Voice over Internet Protocol (VoIP) sellers anxious to keep offering voice and data services using the Internet are asking the federal government to continue to refrain from regulating the industry.
The Federal Communications Commission (FCC) has kept VoIP free of the same regulatory requirements and fees charged to traditional circuit-switched telephone carriers, but it is considering how much VoIP purveyors must pay for use of local exchange networks. A group called the Voice on the Net (VON) coalition is urging commissioners to hold the phone.
“VoIP is not another flavor of telephone service,” said Intel communications policy director Peter Pitshch, whose company is among other VON members, including AT&T, MCI, Texas instruments and smaller VoIP companies. “It’s a new frontier in communications for individuals and businesses alike, and it requires forward-thinking regulatory approaches.”
Yankee Group senior analyst Zeus Kerravala, however, said VoIP is telephone service and, referring to the blurred lines between Internet and traditional system voice traffic, he indicated the entire telecom industry’s future and the larger economy may be at stake.
“It is another flavor of phone service — you’re still making calls,” Kerravala told TechNewsWorld regarding VoIP. “It is a voice service, and for the sake of the economy, they have to regulate it.”
Trumpeting a Light Touch
Touting the cost savings and consumer benefits of VoIP competition and innovation, the VON coalition expressed concern that ongoing policy reviews could lead to new regulatory barriers that would slow VoIP adoption. VON asked policymakers to refrain from applying traditional telecom regulation that could stifle VoIP benefits.

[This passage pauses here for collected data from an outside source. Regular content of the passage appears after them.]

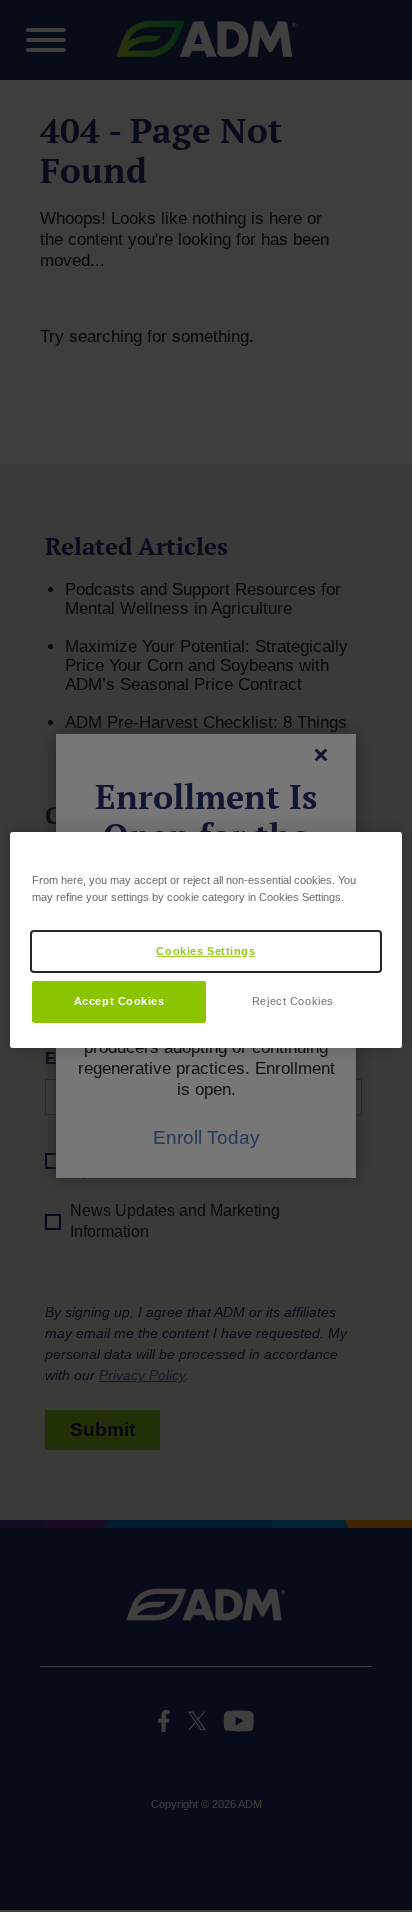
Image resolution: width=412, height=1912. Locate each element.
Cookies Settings (205, 950)
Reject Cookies (293, 1001)
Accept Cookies (119, 1001)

Verizon spokesperson Larry Plumb told TechNewsWorld that his company shares the “light touch” vision for VoIP regulation, adding that calls made strictly over the Internet should not incur fees. However, Plumb said that when voice traffic is handed off to the traditional telephone network, the phone company must be paid.
“This is, at this point in time, an acceptable rate for carrier compensation,” Plumb said of current access charge fees of less than 1 U.S. cent per minute. “[All traffic] may move to the Internet someday, but in the meantime, that’s how it is and that’s the acceptable rate.”
A Question of How Much
Gartner analyst Ron Cowles told TechNewsWorld that while there is no desire to heavily regulate VoIP, there is an effort to avoid deregulating the services. Cowles reported that while the current average access charge is .75 cent per minute, the FCC has hinted it might charge VoIP providers .5 cent per minute, a rate Cowles called reasonable.

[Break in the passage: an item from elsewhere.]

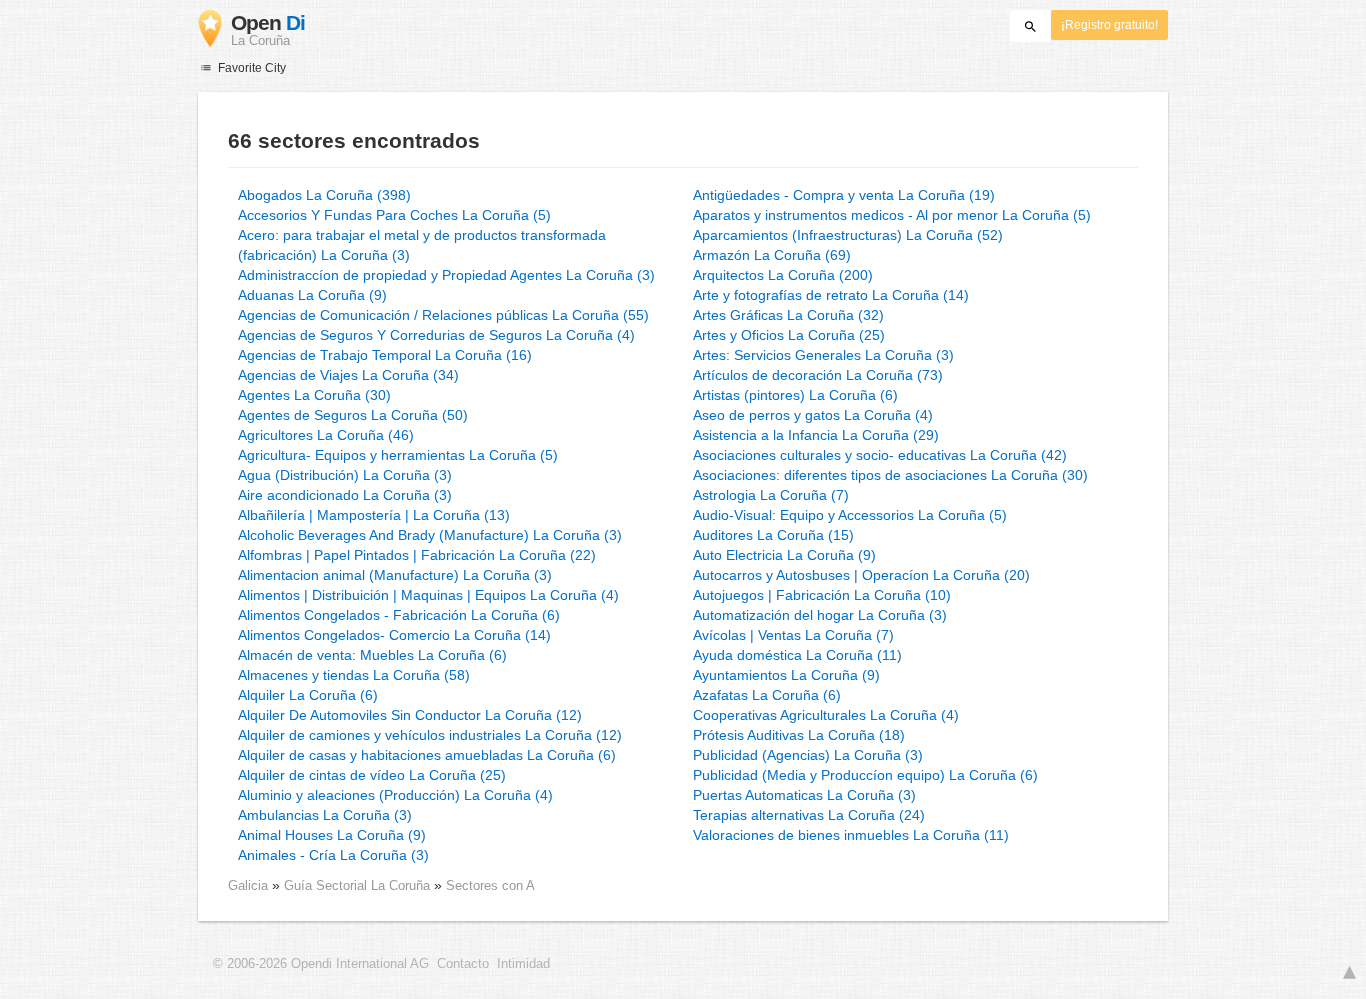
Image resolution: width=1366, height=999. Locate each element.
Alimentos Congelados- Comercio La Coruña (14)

Cowles also said the FCC clearly is looking to charge VoIP providers some kind of access fees if their services are at all dependent on the traditional phone system.
“It’s going to be a matter of how much,” he said.
Lines Getting Crossed
The Yankee Group’s Kerravala, who referred to benefits of continued lax regulation of VoIP for companies such as Vonage, said he envisions a future when all voice and data traffic travels via Internet Protocol.
For now, however, Kerravala said both VoIP and traditional voice calls rely on one another’s infrastructure to make connections.
“Once it really leaves the end consumer, it’s really difficult to tell right now what happens to it,” he said.
The analyst — who pointed to the differences between VoIP packet-switched networks and older circuit-switched ones — also noted that the impact of long-overdue VoIP and Internet data traffic regulation will spread beyond the telecom and IT players involved. Kerravala warned of harming companies such as Verizon and Qwest by taking away access fees.
“I think it has a much broader impact on the economy than someone making a call for a few cents cheaper,” he said. “[VON] can argue that the competition is good, but telecom is so precariously unhealthy, any more doses of bad health could cripple it.”
If major Telcos are using voip, then why aren’t they reducing their costs to consumers?